**THE PROBLEM**
Go through the records below and return each line that has "screenshot" in it.

**SOURCE INFORMATION**
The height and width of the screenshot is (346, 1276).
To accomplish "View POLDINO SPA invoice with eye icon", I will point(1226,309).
==
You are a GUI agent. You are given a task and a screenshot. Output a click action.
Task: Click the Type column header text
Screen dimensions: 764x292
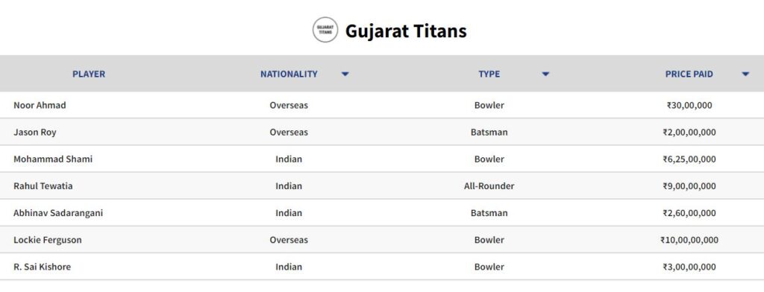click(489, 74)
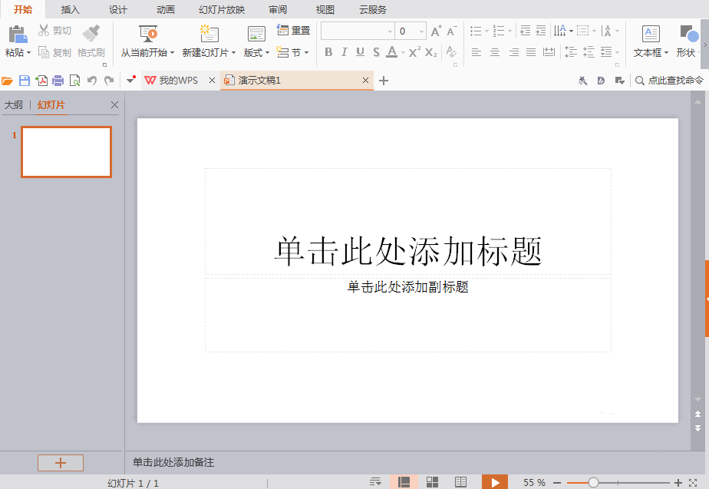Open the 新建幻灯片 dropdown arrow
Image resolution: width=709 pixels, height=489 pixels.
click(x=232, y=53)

**WRITTEN RESPONSE**
The height and width of the screenshot is (346, 1276).
You are a GUI agent. You are given a task and a screenshot. Output a click action.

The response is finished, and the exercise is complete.